TASK DIRECTIONS » Count up the lines below that include the string "will" and report the number by itself.

DATA SHOWN »

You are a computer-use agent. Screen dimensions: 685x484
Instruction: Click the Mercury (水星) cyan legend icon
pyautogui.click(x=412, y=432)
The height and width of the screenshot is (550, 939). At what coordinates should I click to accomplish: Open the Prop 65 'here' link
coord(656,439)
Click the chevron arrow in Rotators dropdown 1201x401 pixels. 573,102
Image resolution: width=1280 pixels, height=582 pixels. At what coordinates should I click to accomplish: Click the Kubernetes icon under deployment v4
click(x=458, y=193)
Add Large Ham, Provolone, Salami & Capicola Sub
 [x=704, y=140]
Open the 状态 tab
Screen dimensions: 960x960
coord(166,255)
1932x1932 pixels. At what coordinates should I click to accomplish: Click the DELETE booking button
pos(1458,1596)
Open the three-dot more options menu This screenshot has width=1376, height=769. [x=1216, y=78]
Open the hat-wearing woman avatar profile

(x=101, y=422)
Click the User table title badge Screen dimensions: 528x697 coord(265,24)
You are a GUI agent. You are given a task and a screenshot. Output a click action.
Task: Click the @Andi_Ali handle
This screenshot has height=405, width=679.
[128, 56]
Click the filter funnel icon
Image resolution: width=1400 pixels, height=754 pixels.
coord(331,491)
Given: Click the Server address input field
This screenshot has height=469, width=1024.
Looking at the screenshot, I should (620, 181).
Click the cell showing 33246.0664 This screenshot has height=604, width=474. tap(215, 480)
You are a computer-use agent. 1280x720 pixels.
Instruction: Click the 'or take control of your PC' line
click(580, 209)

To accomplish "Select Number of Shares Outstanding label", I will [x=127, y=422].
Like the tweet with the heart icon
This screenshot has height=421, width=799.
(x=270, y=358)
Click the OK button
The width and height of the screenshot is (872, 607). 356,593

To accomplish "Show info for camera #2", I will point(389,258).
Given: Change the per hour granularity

EXERCISE OUTPUT » 2